Lately I have a feeling that Java ecosystem is getting a bit stale. To add to that grass seemed greener on the other side of the fence. Several of my friends that I started my coding career with in J2EE trenches have deserted and moved on to Ruby. None of them ever mentioned regretting the move.
Then new languages that run on JVM started gaining traction and I had a little play with Groovy couple of years ago. I liked the language very much and I grokked why my friends were so happy with Ruby path they’ve chosen. Sheer expressiveness and productivity provided were impressive. I tried to push for Groovy to be used at work but it never got beyond utilities and scripts. I once read that someone said that the problem Groovy has, is that it is not called Business Logic Expression Language. It seems that sentiment rings quite true.
Anyway as I mentioned earlier Java no longer feels quite like a nice new comfy shirt. I am feeling that it’s constraining me and due to my brushes with alternative, there is always that little question in the back of my head: “Am I using the proverbial golden hammer?”
Recently I started looking over the fence again and I am seeing that there seems to be more choice than ever. One of the languages that sparked my interest was Scala. I checked out some of the websites devoted to it and found that community seems quite vibrant and that the language itself is very interesting indeed. Also the fact that it allows and encourages functional programming sparked my interest even further. I am quite familiar with object orientation and have merely brushed with functional programming at uni. The prospect of getting my head around something new and the promises that functional programming paradigm brings (especially regarding concurrency) got me quite excited.

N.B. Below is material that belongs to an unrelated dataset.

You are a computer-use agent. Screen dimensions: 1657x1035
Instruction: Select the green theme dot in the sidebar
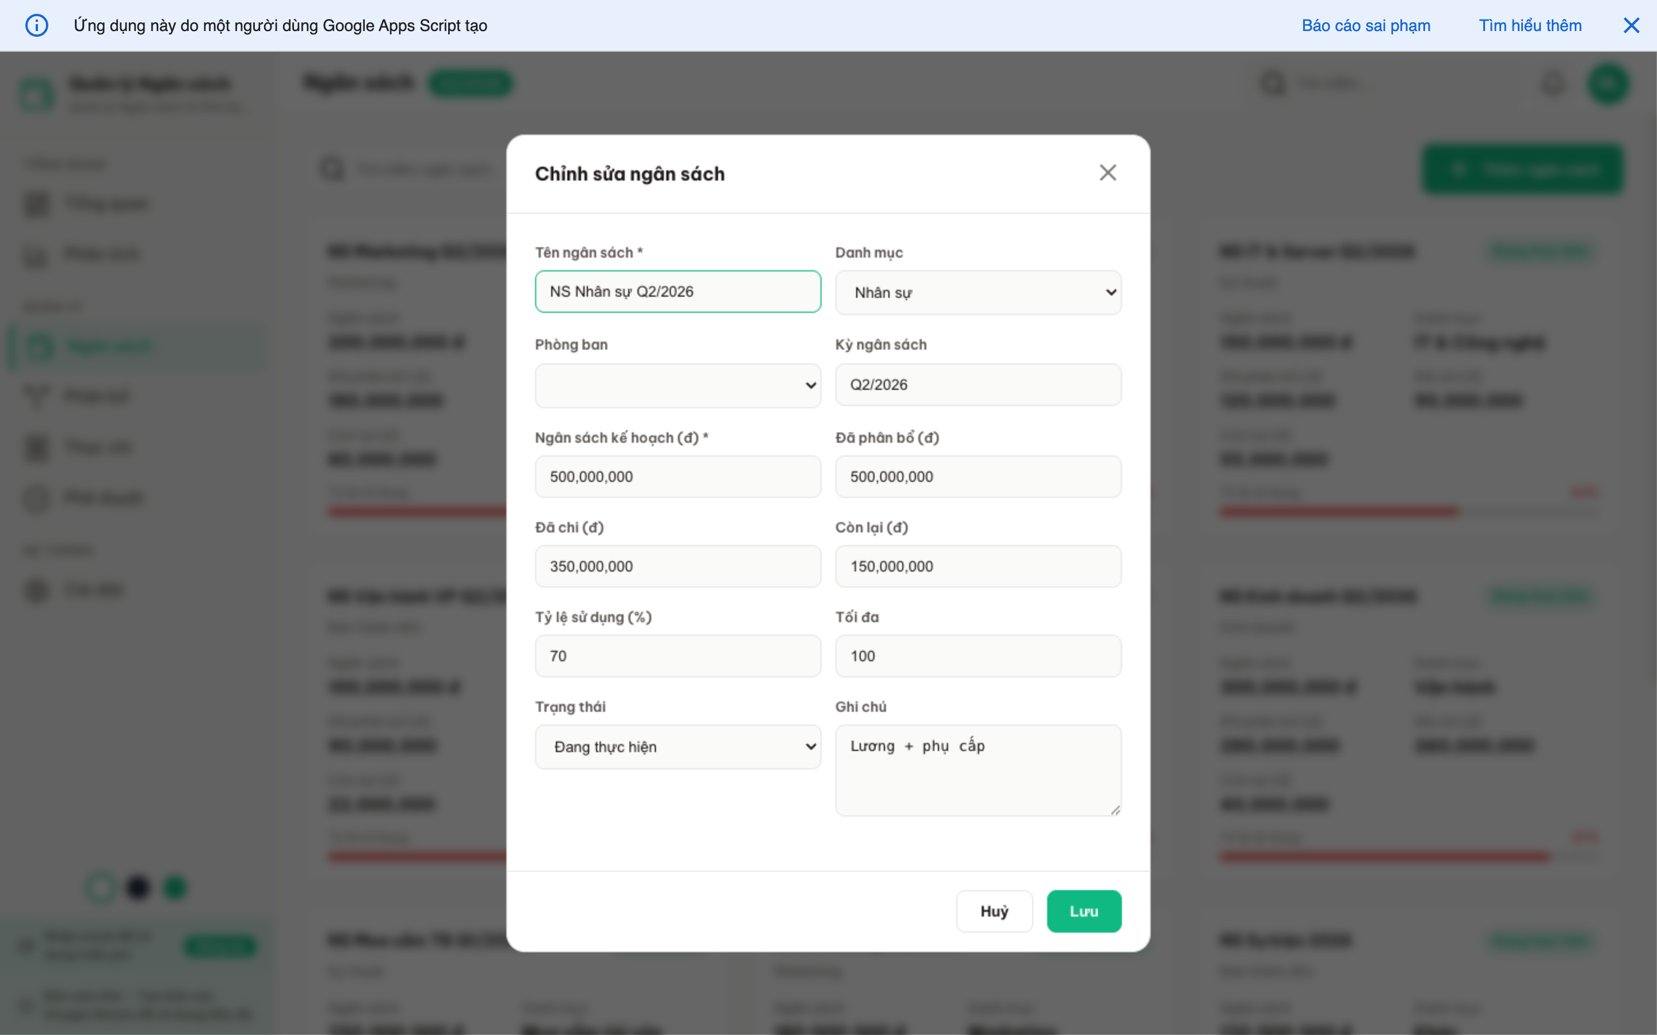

As I almost decided to devote more time to Scala I have attended Agile Testing & BDD eXchange. In one of the presentations Erik Stenman talked about Erlang amongst other things and caught my attention.
Now I knew I have a problem. Too many languages and too little time. I realised that before I commit to a single language I want to have a bit of a nose around the programming languages landscape. So I thought, wouldn’t it be great if there was a book that would give you a crash course in several languages. Nothing too deep – only enough to present you the language’s philosophy and give you a feel of the language. Preferably these languages should cover different paradigms so that I could evaluate them as well and try to understand their strengths and weaknesses as well.
Well guess what a bit less than a month ago The Pragmatic Bookshelf have published Seven Languages in Seven Weeks: A Pragmatic Guide to Learning Programming Languages by Bruce A. Tate. From a bit of scan reading it seems that book is almost a perfect fit to my requirements. It promises to take you on a journey through seven languages in seven days (I’ll see if I can keep up) and languages are chosen to give you a flavour of object orientated programming, function programming, prototype based OO, logic programming and hybrids.
I will try to keep up with the program and tackle a new language each week. For those interested in my progress and findings I intend to blog about them as I go along. Wish me luck on my journey of discovery.